For the first two months of life, calves are lighter in color than mature bison. Though extremely rare, white buffalos exist.

Evolution

Bison are members of the tribe Bovini. Genetic evidence from nuclear DNA indicates that the closest living relatives of bison are yaks, with bison being nested within the genus Bos, rendering Bos without including bison paraphyletic. While nuclear DNA indicates that the two living bison species are each other's closest living relatives, the mitochondrial DNA of European bison is more closely related to that of domestic cattle and aurochs, which is suggested to be the result of either incomplete lineage sorting or ancient introgression.
Bison first appeared in Asia during the Early Pleistocene, around 2.6 million years ago. Bison only arrived in North America 195,000 to 135,000 years ago, during the late Middle Pleistocene, descending from the widespread Siberian steppe bison, which had migrated through Beringia. Following their first appearance in North America, the bison rapidly differentiated into new species, such as the largest of all bison, the long-horned Bison latifrons, along with Bison antiquus. The first appearance of bison in North America is considered to define the regional Rancholabrean faunal stage, due to its major impact on the ecology of the continent. Modern American bison are thought to have evolved from B. antiquus at the end of the Late Pleistocene - beginning of the Holocene, with likely intermediates between the species referred to as Bison "occidentalis". The North American bison population experienced demographic stability during the Middle Holocene but began a slow decline in the Late Holocene beginning about 2,700 BP.

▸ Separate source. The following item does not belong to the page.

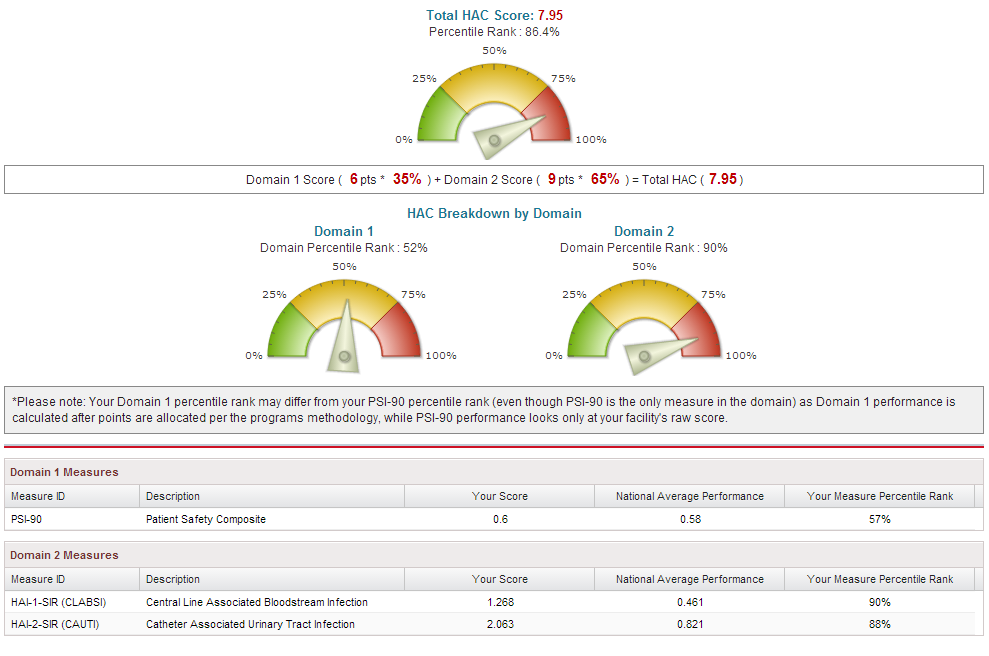Select the PSI-90 measure row

pyautogui.click(x=490, y=519)
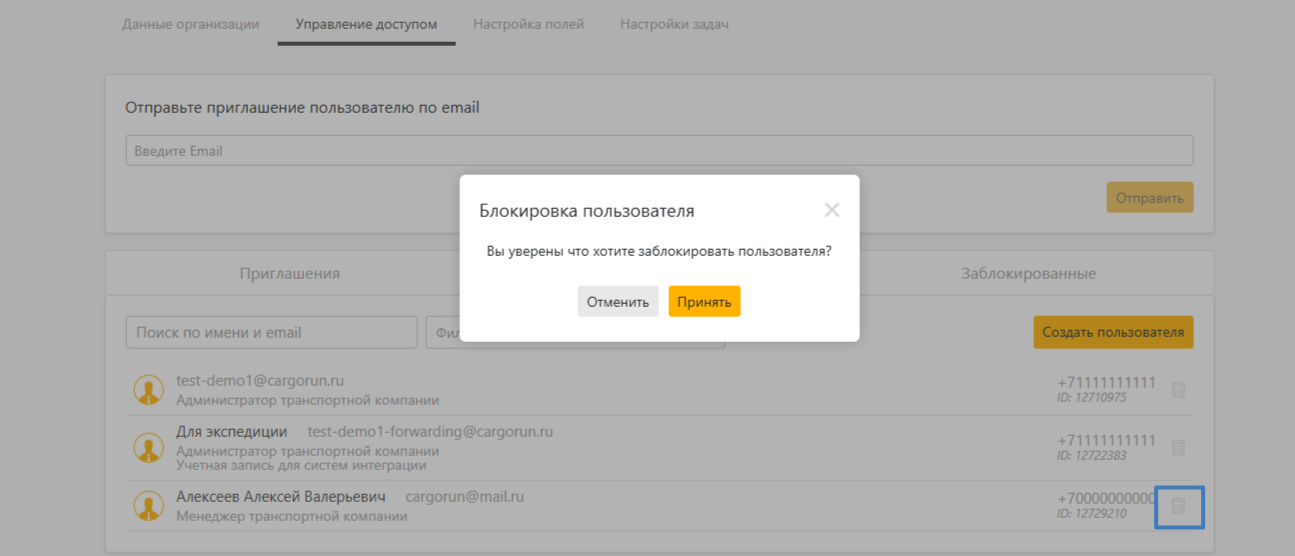Confirm blocking with Принять button
The image size is (1295, 556).
point(704,301)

Differences from European bison

Although they are superficially similar, the American and European bison exhibit a number of physical and behavioral differences. Adult American bison are slightly heavier on average because of their less rangy build and have shorter legs, which render them slightly shorter at the shoulder. American bison tend to graze more and browse less than their European relatives because their necks are set differently. Compared to the nose of the American bison, that of the European species is set farther forward than the forehead when the neck is in a neutral position. The body of the American bison is hairier, though its tail has less hair than that of the European bison. The horns of the European bison point forward through the plane of its face, making it more adept at fighting through the interlocking of horns in the same manner as domestic cattle, unlike the American bison, which favors charging. American bison are more easily tamed than the European and breed more readily with domestic cattle.

Crossbreeding with cattle

During the population bottleneck, after the great slaughter of American bison during the 19th century, the number of bison remaining alive in North America declined to as low as 541. During that period, a handful of ranchers gathered remnants of the existing herds to save the species from extinction. These ranchers bred some of the bison with cattle in an effort to produce "cattalo" or "beefalo". Accidental crossings were also known to occur. Generally, male domestic bulls were crossed with bison cows, producing offspring of which only the females were fertile. The crossbred animals did not demonstrate any form of hybrid vigor, so the practice was abandoned. The proportion of cattle DNA that has been measured in introgressed individuals and bison herds today is typically quite low, ranging from 0.56 to 1.8%. Many claimed "beefalo", even those regarded as pedigree, have no detectable bison ancestry. In the United States, many ranchers are now using DNA testing to cull the residual cattle genetics from their bison herds. The U.S. National Bison Association has adopted a code of ethics which prohibits its members from deliberately crossbreeding bison with any other species.